## SOURCE MATERIAL
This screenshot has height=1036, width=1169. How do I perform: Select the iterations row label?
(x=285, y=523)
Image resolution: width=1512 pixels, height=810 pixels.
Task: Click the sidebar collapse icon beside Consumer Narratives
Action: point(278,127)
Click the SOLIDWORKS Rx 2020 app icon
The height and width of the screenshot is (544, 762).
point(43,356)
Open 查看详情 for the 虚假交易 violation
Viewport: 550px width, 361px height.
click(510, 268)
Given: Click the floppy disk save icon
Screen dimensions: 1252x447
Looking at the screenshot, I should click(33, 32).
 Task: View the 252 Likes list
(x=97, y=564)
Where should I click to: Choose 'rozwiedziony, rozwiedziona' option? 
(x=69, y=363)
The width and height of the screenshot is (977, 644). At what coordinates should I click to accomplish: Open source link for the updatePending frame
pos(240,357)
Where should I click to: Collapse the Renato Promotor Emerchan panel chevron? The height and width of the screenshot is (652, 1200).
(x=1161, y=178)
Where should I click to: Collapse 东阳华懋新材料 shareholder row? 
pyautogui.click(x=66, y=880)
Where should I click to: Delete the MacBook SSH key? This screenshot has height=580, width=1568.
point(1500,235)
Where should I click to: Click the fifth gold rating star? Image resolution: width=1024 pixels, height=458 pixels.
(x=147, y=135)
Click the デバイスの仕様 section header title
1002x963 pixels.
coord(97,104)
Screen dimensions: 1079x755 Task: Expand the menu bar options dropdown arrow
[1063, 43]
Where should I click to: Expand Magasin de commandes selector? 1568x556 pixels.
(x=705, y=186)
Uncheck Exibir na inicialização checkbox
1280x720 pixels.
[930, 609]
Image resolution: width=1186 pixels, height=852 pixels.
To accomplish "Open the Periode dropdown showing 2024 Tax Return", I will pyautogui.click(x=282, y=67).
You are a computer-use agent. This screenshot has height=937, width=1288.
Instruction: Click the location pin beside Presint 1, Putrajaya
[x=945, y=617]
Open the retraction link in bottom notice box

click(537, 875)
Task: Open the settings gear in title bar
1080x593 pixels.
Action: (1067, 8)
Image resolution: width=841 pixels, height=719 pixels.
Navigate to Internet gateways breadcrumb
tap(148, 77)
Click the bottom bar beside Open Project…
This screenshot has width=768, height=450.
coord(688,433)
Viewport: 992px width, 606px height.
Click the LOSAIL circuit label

## ABOUT THIS TASK
Write out only what runs from the line holding "Where should I click to: Click" through the last line of the records, exactly as shown.

## WORKED SOLUTION
Where should I click to: Click the fifth gold rating star? Image resolution: width=1024 pixels, height=458 pixels.
(x=147, y=135)
Click the デバイスの仕様 section header title
1002x963 pixels.
coord(97,104)
Screen dimensions: 1079x755 Task: Expand the menu bar options dropdown arrow
[1063, 43]
Where should I click to: Expand Magasin de commandes selector? 1568x556 pixels.
(x=705, y=186)
Uncheck Exibir na inicialização checkbox
1280x720 pixels.
[930, 609]
Image resolution: width=1186 pixels, height=852 pixels.
To accomplish "Open the Periode dropdown showing 2024 Tax Return", I will pyautogui.click(x=282, y=67).
You are a computer-use agent. This screenshot has height=937, width=1288.
Instruction: Click the location pin beside Presint 1, Putrajaya
[x=945, y=617]
Open the retraction link in bottom notice box

click(537, 875)
Task: Open the settings gear in title bar
1080x593 pixels.
Action: (1067, 8)
Image resolution: width=841 pixels, height=719 pixels.
Navigate to Internet gateways breadcrumb
tap(148, 77)
Click the bottom bar beside Open Project…
This screenshot has width=768, height=450.
coord(688,433)
Viewport: 992px width, 606px height.
Click the LOSAIL circuit label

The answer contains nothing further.